Official Raffles Hotel Singapore Sling Recipe
30 ml (1 oz) Gordon's gin
15 ml (1/2 oz) Heering Cherry Liqueur
120 ml (4 oz) pineapple juice
15 ml (1/2 oz) lime juice
7.5 ml (1/4 oz) Cointreau
7.5 ml (1/4 oz) DOM Benedictine
10 ml (1/3 oz) grenadine
Garnish with a slice of pineapple and cherry.

Note: At the Raffles Hotel, the gin used is Gordon's, the cherry brandy is Cherry Heering, and the grenadine is Bols.

Something a bit more striped-down and closer to the original Straits Sling would be:

2 oz Gin
½ oz  of Bénédictine.
½ oz of Cherry Heering
¾ oz Lemon Juice
2 dashes of Orange Bitters,
2 dashes of Angostura Bitters

Shake with ice and strain into a fizz glass, add 2 oz chilled soda water and two pieces of ice.

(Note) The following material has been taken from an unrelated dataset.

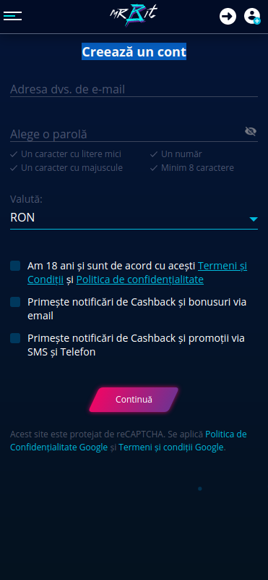Expand the currency dropdown arrow
The image size is (268, 580).
[x=254, y=219]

So in the case of the Singapore Sling, the usual, is a bit unusual. 

Saturday, May 7, 2011

The Kentucky Derby and the Bourbon Mint Juelp


Thoroughbreds, hats and juleps are the trifecta of tradition that grace the Churchill Downs the first Saturday of every May. This is the Kentucky Derby, a place where the best of the best compete for the most coveted title in the racing world. And a race which is celebrated with one cocktail, a drink which has become synonymous with the derby: The Mint Julep. According to organizers of the Derby, over 120,000 Juleps will be served at Churchill Dows over the two-day weekend event.

If mention of the Kentucky Derby instantly brings about images of well-healed spectators sipping on frosty mint juleps, then the mention of a mint julep evokes images of green sprigs of mint, dew covered sliver cups, stately gentlemen on lush Southern lawns. But what is now reserved for one day a year, was once one of the most popular cocktails served in this country. The Cosmopolitan of its day. And it wasn’t just reserved for the south, the Julep was popular in northern urban cities just as it was on southern plantations.

The word julep was for centuries applied to a medical treatment. A concoction prescribed by a doctor to his sick patient to cure a variety of ailments. Sometime in the 18th-Century, the Julep in America became a morning nip, something much closer to a cocktail than a medicinal cure. Soon mint found its way into the drink and eventually a formula for the julep developed. A Julep is a category of drink, meaning that it has a prescribed structure and methodology, but the base spirit can be swapped out for another. For example a thirsty customer could call for a Julep made with rum or cognac. But in the heart of the south, in the land of bourbon, to make a julep with anything but the local spirit would be unthinkable.

Yet, the word Julep also stirs words of debate, a gentlemanly debate of course. There are questions of if the mint should be muddled, infused into the sugar, or simply there as a garnish and not in the body of the drink at all. However, this is not a place for debate, simply some information of this world famous race and its tradition.

Since 1939 Churchill Downs has promoted the Mint Juelp as the signature drink of the derby. Although nowadays some short-cuts are taken to make the drink en masse  to accommodate the thousands of thirsty spectators what follows is simply my preferred way to prepare a julep.

Recipe: Bourbon Mint Julep
  • In the bottom of a silver julep cup add 4 or 5 fresh mint leaves along with 1 oz of simple syrup (1 to 1 ratio). Gently press the mint, making sure not to tear or bruise the mint.
  • Add 2 oz of strong bourbon.
  • Fill the cup with crushed ice and stir until the outside of the cup is frosted. The level of drop, so add more ice until it there is a glistening mound crowning the cup.
  • Select a few fresh bunches of mint and plunge close together into the ice.
  • Place a straw into the julep close to the mint and cut the straw, if necessary, so that its length is just taller than that of the mint leaves.
Some tips
  • Always use the freshest mint possible, discard brown, dried and limp looking mint
  • Placement of the straw is key, a drinker’s nose should be buried in the mint
  • Use a higher-proof bourbon, 100 proof or more. The crushed ice will water down the julep and bring down the proof. Starting with an 80-proof bourbon will create a weak watered down drink.